Die Sommelerie hat eine riesige Verantwortung

Die Sommelerie hat eine riesige Verantwortung

Große Marken auf den Weinkarten interessieren mich überhaupt nicht mehr, sagt Andreas Harm. Er macht lieber neue Entdeckungen oder lässt sich etwas vom Sommelier empfehlen.


Flasche oder glasweise Begleitung?
Glasweise Begleitung, ich will ja wissen, was sich der Sommelier überlegt hat und neue Weine kennenlernen.

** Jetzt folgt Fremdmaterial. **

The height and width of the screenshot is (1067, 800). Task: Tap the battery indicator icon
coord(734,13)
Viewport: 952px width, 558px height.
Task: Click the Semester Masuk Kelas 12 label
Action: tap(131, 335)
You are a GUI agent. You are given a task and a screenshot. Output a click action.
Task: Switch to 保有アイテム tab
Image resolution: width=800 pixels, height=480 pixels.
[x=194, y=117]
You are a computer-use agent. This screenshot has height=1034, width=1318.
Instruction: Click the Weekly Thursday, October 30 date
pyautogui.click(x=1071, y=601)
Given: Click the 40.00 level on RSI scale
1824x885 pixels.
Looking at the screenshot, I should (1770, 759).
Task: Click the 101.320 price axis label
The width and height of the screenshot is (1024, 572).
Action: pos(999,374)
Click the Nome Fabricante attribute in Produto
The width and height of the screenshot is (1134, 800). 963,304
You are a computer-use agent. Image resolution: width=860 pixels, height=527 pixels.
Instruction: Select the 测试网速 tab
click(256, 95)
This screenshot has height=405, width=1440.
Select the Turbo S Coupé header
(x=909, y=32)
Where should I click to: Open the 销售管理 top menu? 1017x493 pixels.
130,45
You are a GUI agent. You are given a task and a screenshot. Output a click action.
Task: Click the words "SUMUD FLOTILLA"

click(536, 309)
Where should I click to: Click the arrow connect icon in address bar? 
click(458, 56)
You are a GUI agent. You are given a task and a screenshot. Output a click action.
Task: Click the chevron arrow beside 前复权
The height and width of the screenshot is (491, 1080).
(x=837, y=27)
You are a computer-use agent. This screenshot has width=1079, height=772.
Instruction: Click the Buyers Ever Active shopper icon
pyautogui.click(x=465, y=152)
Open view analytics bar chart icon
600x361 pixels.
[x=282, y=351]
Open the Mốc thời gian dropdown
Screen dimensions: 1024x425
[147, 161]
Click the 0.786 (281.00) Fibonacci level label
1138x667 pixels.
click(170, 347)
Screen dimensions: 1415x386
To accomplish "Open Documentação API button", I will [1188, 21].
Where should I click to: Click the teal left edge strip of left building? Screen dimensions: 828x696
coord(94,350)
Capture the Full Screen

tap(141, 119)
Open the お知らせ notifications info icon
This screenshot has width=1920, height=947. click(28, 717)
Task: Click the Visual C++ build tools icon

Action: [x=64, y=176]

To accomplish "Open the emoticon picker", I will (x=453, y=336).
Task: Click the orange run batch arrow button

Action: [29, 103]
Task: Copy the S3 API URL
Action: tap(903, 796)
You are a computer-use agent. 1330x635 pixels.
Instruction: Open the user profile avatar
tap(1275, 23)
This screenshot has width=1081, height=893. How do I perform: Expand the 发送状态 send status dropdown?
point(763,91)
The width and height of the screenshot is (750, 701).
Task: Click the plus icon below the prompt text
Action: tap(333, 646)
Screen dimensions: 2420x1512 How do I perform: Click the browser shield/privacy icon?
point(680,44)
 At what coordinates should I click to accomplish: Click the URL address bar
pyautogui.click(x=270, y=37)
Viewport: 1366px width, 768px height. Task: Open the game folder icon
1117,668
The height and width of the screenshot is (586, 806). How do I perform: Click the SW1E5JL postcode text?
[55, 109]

Eine spannende Weinkarte ist…?
Was sie jedenfalls nicht sein soll, das ist üppig. Da verliere ich schnell den Überblick. Sie soll einen hohen Anteil an biologischen und biodynamischen Weinen haben und bestenfalls sind welche darunter, die ich gar nicht kenne. Große Namen und Marken interessieren mich nicht mehr.

Ein guter Sommelier kann…?
Die Sommelerie hat in meinen Augen eine riesige Verantwortung. Ein guter Sommelier kennt nicht nur die Weine, die er präsentiert, sondern er kennt auch den Winzer dazu. Auch die Zusammenarbeit mit dem Koch ist eine wichtige. Da gehört ein hohes Maß an Sensibilität dazu, was das Zusammenspiel von Essen und Wein betrifft. 

Deine Erinnerung an ein Perfect Match?
Im Lamaccotte in Nantes bekamen wir zu einem Gericht mit geräucherter Entenbrust, Auberginenpürree und Kirsche einen Wein aus dem Château de Fosse-Sèche. Das blieb in Erinnerung.

Über diese Winzer freust du dich besonders, wenn du ihren Namen in der Weinkarte entdeckst…?
Ich mag die Weine von Matthias Hager oder auch vom Bioweingut Moritz und natürlich jene von Fritz Wieninger.

Wenn nicht Wein, welches Getränk dann?
Bier und zwar das Hadmar Bio-Bier vom Weitra Bräu – malzig, hefig und es hat eine wunderschöne Struktur.

Schnaps oder Espresso zum Abschluss?
Schnaps, gerne Fassgereiftes wie Rum oder Whisky.